Back to Datahub

Hive Metastore Pre

metadata-ingestion/docs/sources/hive-metastore/hive-metastore_pre.md

1.5.0.36.1 KB
Original Source

Overview

The hive-metastore module ingests metadata from Hive Metastore into DataHub. It is intended for production ingestion workflows and module-specific capabilities are documented below.

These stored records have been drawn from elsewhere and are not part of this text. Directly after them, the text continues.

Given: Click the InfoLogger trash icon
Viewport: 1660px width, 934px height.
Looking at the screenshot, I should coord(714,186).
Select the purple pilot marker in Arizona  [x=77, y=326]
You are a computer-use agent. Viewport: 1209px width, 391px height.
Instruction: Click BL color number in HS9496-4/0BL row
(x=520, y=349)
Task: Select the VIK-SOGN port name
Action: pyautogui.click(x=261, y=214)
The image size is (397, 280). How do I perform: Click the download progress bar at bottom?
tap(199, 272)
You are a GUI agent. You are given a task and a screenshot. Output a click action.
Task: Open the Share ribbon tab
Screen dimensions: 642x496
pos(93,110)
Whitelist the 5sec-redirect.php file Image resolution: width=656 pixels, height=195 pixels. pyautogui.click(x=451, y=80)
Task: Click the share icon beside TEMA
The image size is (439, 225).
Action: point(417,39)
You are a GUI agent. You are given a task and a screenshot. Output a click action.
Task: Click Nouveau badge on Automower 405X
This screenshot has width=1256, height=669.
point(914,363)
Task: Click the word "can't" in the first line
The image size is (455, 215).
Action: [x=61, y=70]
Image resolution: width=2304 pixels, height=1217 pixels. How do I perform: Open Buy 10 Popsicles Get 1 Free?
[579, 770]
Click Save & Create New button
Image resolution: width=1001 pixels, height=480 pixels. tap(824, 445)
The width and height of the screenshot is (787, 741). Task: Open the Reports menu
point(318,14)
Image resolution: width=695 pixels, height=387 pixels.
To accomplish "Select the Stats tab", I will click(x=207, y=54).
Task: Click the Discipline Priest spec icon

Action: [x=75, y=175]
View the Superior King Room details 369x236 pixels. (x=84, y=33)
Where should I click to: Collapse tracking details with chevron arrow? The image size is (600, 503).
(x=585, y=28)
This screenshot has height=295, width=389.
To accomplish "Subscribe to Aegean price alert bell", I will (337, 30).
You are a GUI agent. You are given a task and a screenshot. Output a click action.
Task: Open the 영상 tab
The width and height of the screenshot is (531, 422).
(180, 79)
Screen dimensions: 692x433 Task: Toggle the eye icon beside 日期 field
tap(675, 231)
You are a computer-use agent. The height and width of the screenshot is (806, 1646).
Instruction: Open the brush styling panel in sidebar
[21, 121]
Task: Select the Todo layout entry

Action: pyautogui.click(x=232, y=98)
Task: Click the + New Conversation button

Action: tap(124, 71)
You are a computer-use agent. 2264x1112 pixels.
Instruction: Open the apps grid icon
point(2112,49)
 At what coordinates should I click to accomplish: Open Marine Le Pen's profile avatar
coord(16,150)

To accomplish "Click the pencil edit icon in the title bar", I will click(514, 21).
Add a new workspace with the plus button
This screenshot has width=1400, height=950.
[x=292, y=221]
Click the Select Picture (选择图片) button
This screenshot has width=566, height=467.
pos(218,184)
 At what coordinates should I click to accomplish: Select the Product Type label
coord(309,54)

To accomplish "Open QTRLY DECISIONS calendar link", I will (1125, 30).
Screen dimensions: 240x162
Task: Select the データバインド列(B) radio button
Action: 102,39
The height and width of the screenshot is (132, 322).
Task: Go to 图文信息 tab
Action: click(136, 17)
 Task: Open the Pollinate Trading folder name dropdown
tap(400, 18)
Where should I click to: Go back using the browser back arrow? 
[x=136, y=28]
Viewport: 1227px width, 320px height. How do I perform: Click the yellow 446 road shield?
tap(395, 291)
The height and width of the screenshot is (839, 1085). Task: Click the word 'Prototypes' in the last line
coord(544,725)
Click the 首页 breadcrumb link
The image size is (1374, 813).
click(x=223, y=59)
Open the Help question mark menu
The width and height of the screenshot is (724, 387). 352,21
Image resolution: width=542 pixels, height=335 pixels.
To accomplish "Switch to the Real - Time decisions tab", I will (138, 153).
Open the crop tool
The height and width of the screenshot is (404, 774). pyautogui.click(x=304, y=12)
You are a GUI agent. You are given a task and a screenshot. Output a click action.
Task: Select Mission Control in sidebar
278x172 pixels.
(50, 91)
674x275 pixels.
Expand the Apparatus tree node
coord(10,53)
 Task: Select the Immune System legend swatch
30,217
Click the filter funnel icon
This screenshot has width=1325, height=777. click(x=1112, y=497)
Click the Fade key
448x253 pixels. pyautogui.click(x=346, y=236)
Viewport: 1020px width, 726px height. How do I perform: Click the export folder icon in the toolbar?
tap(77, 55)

  • Extracts metadata from Hive Metastore.
  • Supports two connection methods selected via connection_type:
    • sql: Direct connection to HMS backend database (MySQL/PostgreSQL)
    • thrift: Connection to HMS Thrift API with Kerberos support
  • Features:
    • Table and view metadata extraction
    • Schema field types including complex types (struct, map, array)
    • Storage lineage to S3, HDFS, Azure, GCS
    • View lineage via SQL parsing
    • Stateful ingestion for stale entity removal

Related Documentation

Prerequisites

The Hive Metastore connector supports two connection modes:

  1. SQL Mode (Default): Connects directly to the Hive metastore database (MySQL, PostgreSQL, etc.)
  2. Thrift Mode: Connects to Hive Metastore via the Thrift API (port 9083), with Kerberos support

Choose your connection mode based on your environment:

FeatureSQL Mode (default)Thrift Mode
Use whenDirect database access availableOnly HMS Thrift API accessible
AuthenticationDatabase credentialsKerberos/SASL or unauthenticated
PortDatabase port (3306/5432)Thrift port (9083)
DependenciesDatabase driverspymetastore, thrift-sasl

Requirements:

  1. Database Access: Direct read access to the Hive metastore database (MySQL or PostgreSQL)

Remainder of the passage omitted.